▶ [CONSIGNE] Dites, s'il vous plaît, si chacune des affirmations suivantes est conforme au texte sur la Villa Shamengo : 1. Les travaux sont suspendus depuis le 3 janvier. 2. Le projet a été annoncé en 2019. 3. Les poteaux mesurent moins d'un mètre de haut. Répondez par oui ou non, en citant exactement les mots du texte qui tranchent.

▶ [TEXTE CITÉ]
À Bordeaux, les travaux de la Villa Shamengo sont suspendus depuis le 3 janvier dernier. Le projet de construction de la maison-école-laboratoire subit depuis son annonce en 2017 l’opposition de la part des habitants du quartier de la Bastide. Plus qu’une querelle de voisinage, la collision de ces deux mondes raconte notre rapport à l’espace public, l’environnement et l’urbanisation.

L’année 2020 vient à peine de débuter. Le 3 janvier, les résidents de l’allée Serr sont réveillés par le bruit des tractopelles et des camions. Les engins slaloment entre les pieux déjà plantés pour évacuer les rondins de bois restants. Les poteaux devaient servir de fondation à l’édifice. Mesurant plus d’un mètre de haut et ayant la largeur d’un arbre, ils rappellent étrangement les colonnes de Buren. Le tribunal administratif de Bordeaux l’a décidé : les travaux de la Villa Shamengo, situés rive droite, sont suspendus.

▶ [DONNÉES AFFICHÉES]
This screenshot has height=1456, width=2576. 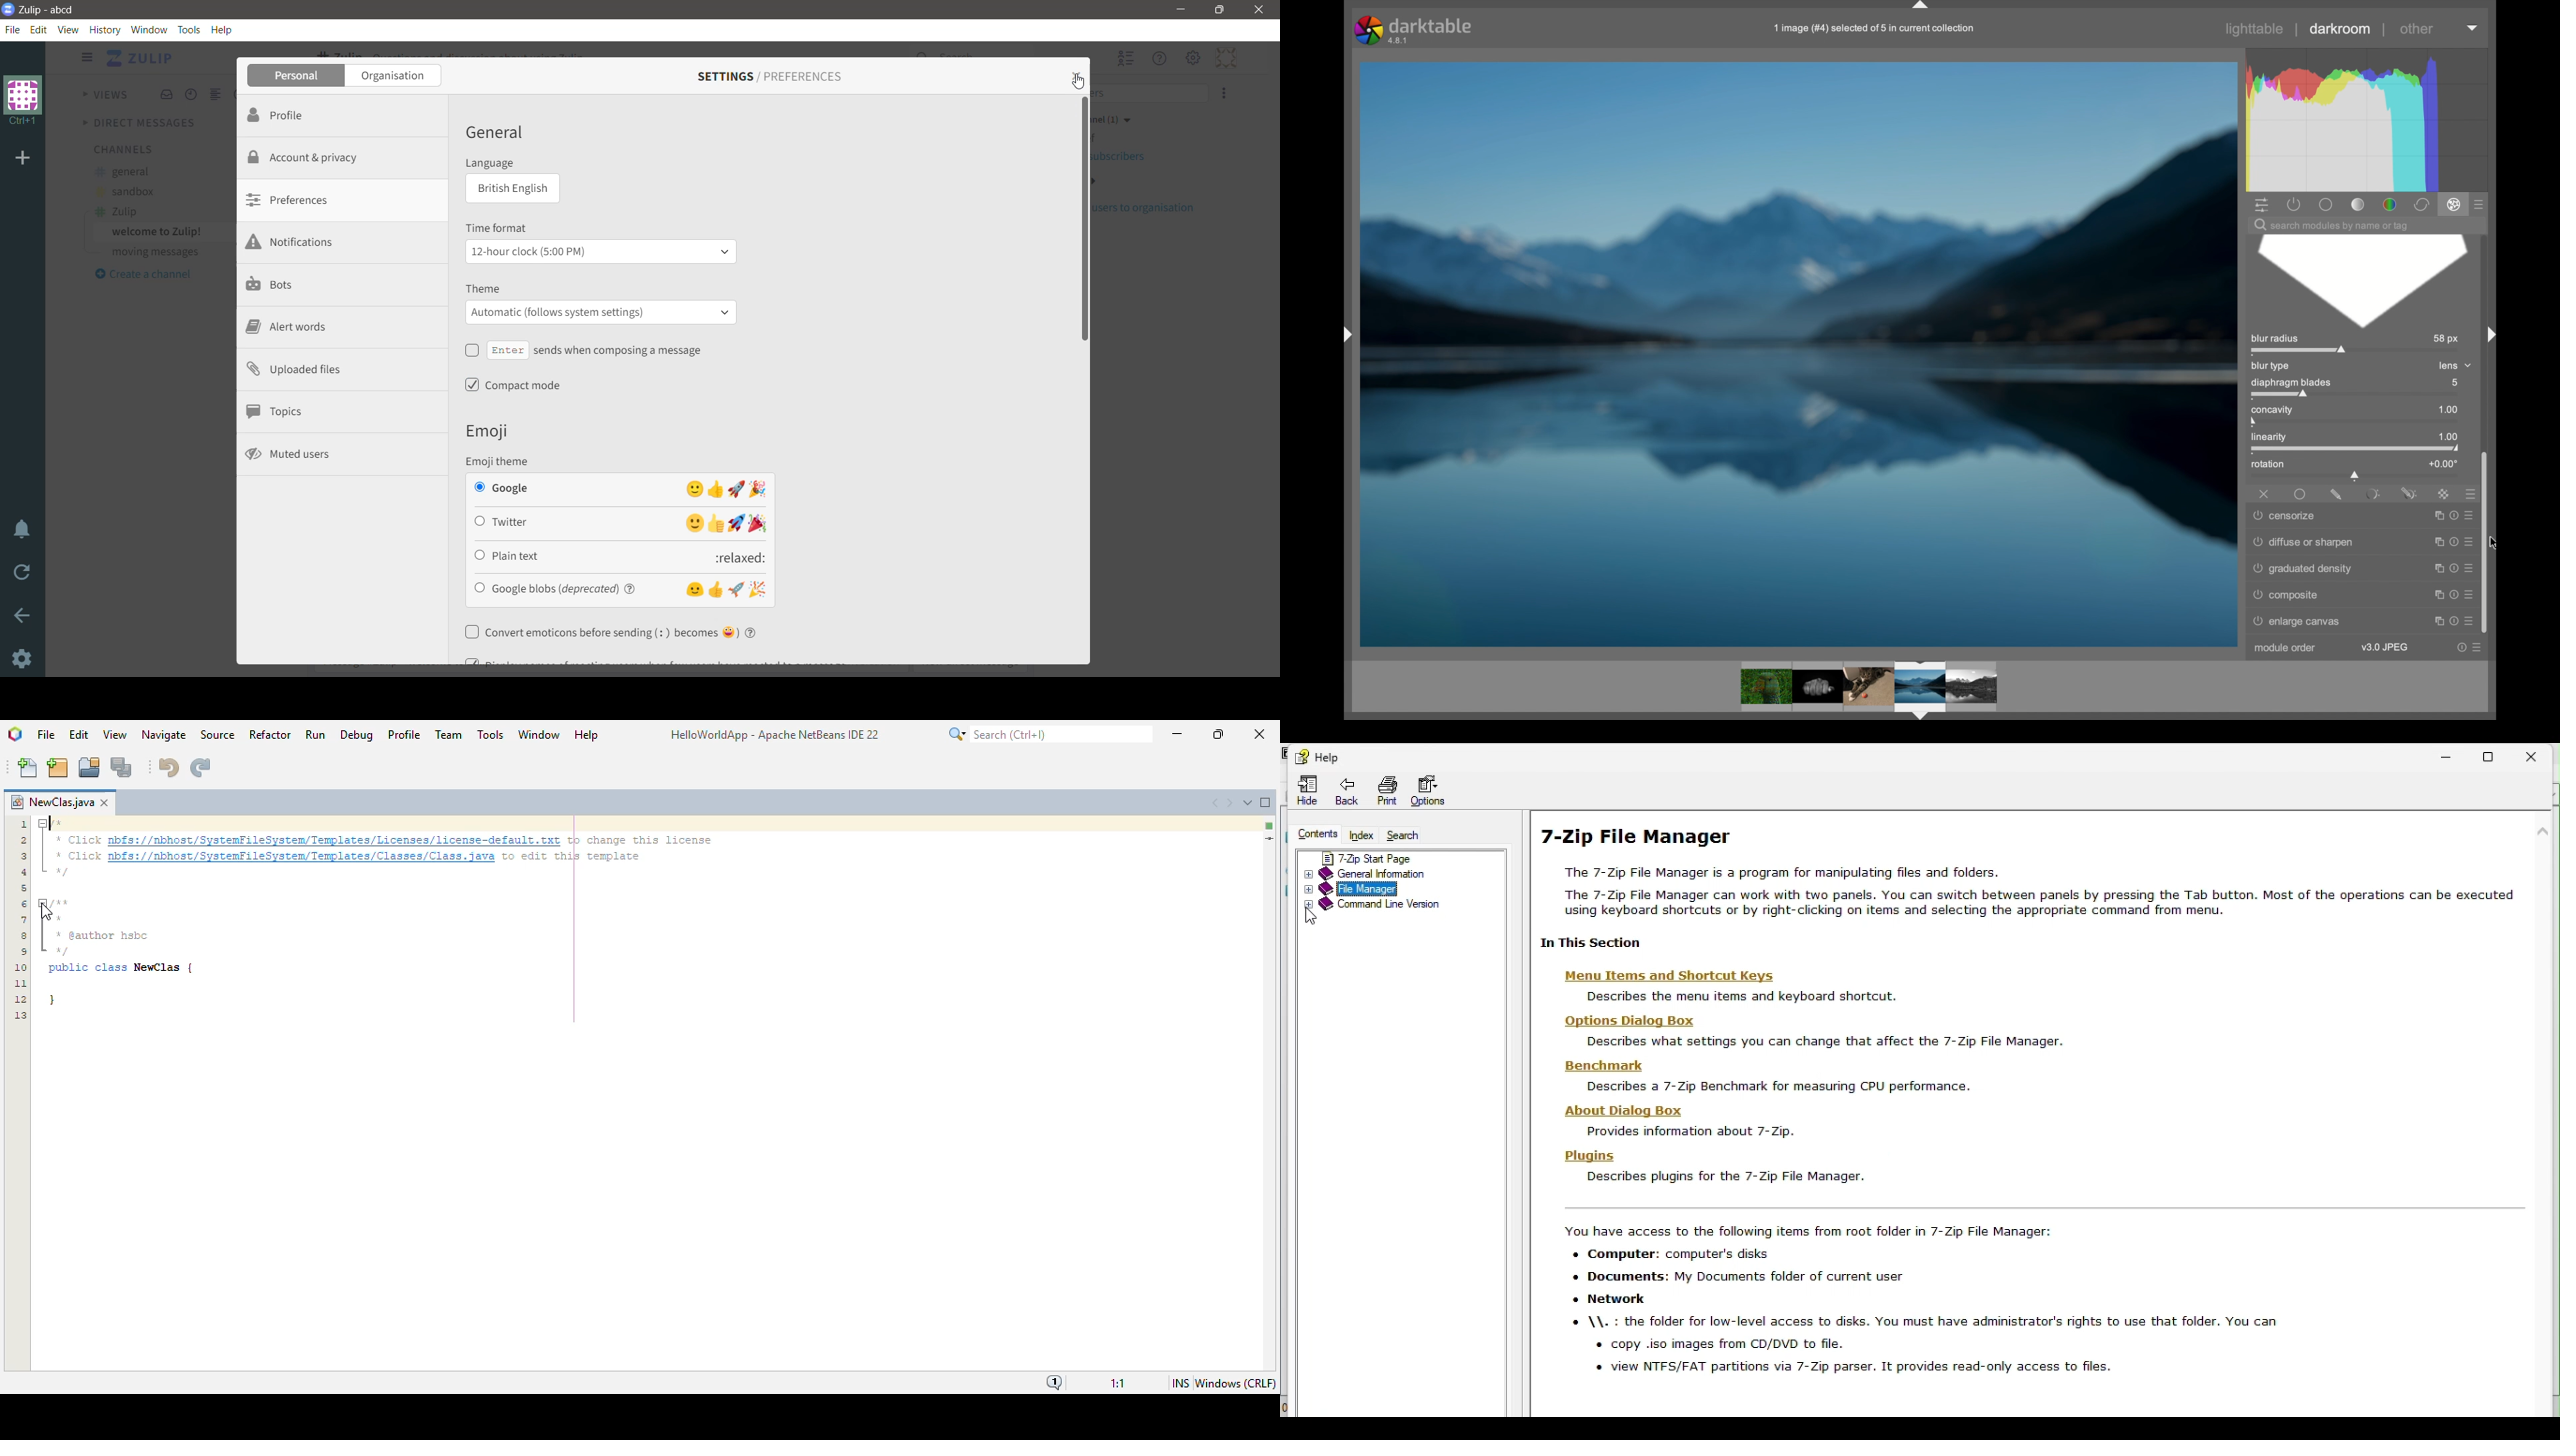 I want to click on Channels, so click(x=121, y=151).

▶ [CORRIGÉ]
1. Oui : « les travaux de la Villa Shamengo sont suspendus depuis le 3 janvier dernier »
2. Non : « depuis son annonce en 2017 »
3. Non : « Mesurant plus d’un mètre de haut »